In an industry where many workers are physically active for most, if not all of their day, the correct choice of footwear is essential, especially when faced with conditions such as freezing temperatures and damp environments. Yet many people neglect to take good care of one of their most important tools – their feet.
Here, Jon Marchant, Global Category Manager; Industrial Footwear at Airwair International – Dr. Martens – talks about the company’s recent survey, and how its findings point to a need for change.
Our recent survey among outdoor workers, highlighted some concerning results when it comes to safety footwear worn on site.
The survey found that more than half (51%) of outdoor workers were unhappy with their boots, with 65% stating that they suffer with cold feet during the winter months, as well as many other complaints such as wet feet (40%), odours (25%), blisters (21%) and chilblains (16%). It is no surprise then, to hear that an overwhelming majority (73%) indicated that comfort is the key consideration when buying outdoor working footwear, followed by price and then safety features.
In an industry where potential hazards to workers’ feet are abundant, such as slips, trips and falls, heavy or sharp objects, and prolonged exposure to damp conditions that can cause bacterial infections, it is important for workers to think about what type of footwear they need to use to withstand such situations.
If workers are focused purely on and price, they run the risk of overlooking features that are critical to safe outdoor working. Protective elements such as a safety toecap, water-resistance and a puncture resistant midsole, can all help to keep feet safe and healthy during the working day.

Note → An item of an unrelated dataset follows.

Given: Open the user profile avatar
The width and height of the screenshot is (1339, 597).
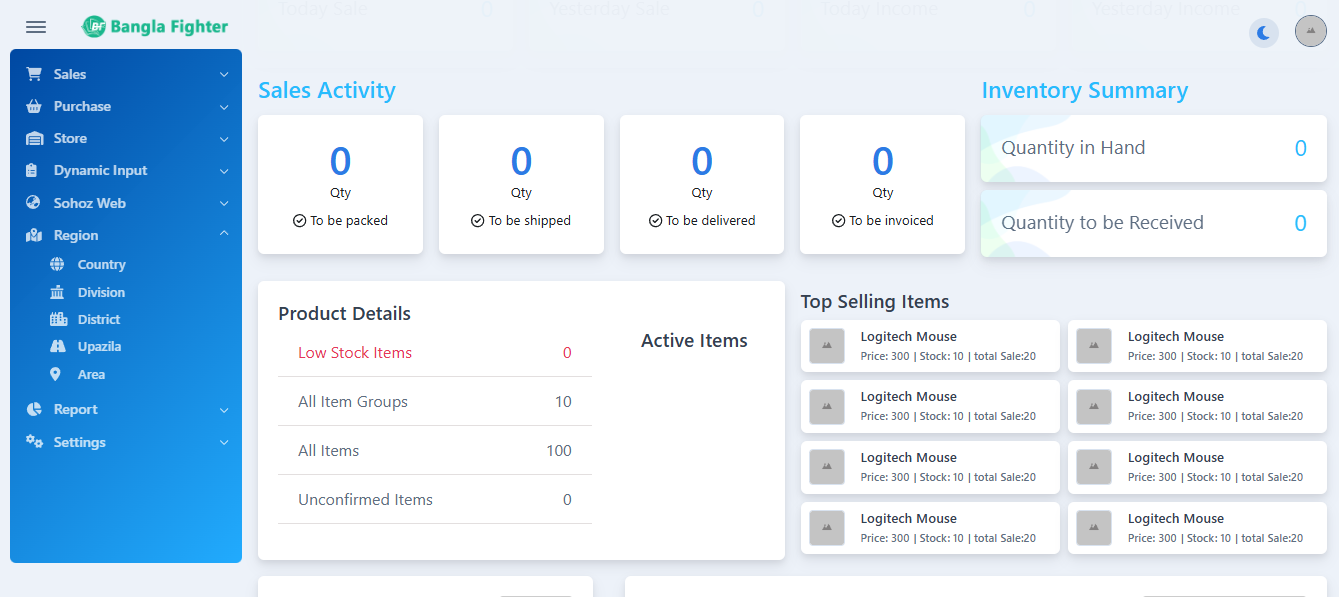Looking at the screenshot, I should tap(1310, 32).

Workers should prioritise choosing footwear that has been specifically designed to protect their feet from dangers while working, and a good start would be to look for boots that are compliant with set industry standards, such as the EN ISO 20345:2011 standard that specifies basic and additional requirements for safety footwear used for general purpose .
The survey also found that the responsibility of purchasing safety footwear for work is currently being taken on by the individual in most cases and not by the employer, with three quarters of those surveyed stating that they purchase their own boots. Shockingly, 58% of outdoor workers purchase their boots from conventional high street stores or online retailers, instead of from specialist workwear manufacturers or trade counters that would be required to meet those tough industrial standards.
These figures highlight a potential cause for concern on sites across the country, especially in the light of the launch of tougher sentencing guidelines last February. Employers that are found to be responsible for incidents that involve injury to employees, could now face fines of more than £10 million for serious health and safety breeches, or even £20 million in corporate manslaughter cases. This highlights a real need to improve industry knowledge of the potential dangers from inadequate personal protective equipment (PPE), and what the best solutions are for the task being carried out.
As the survey results showed, most workers buy their own footwear, perhaps without the knowledge of what the best safety footwear solutions are, and the minimum features to look out for. This is where employers need to improve awareness of what is required on site.
Some employers are able to make contributions towards safety footwear purchases, and this would certainly go a long way to ensuring outdoor workers are purchasing the right boots in the first place. However, where this isn’t possible, improving industry knowledge is a good start to driving up standards across the industry, and will ensure that safety will be at the forefront of everyone’s minds.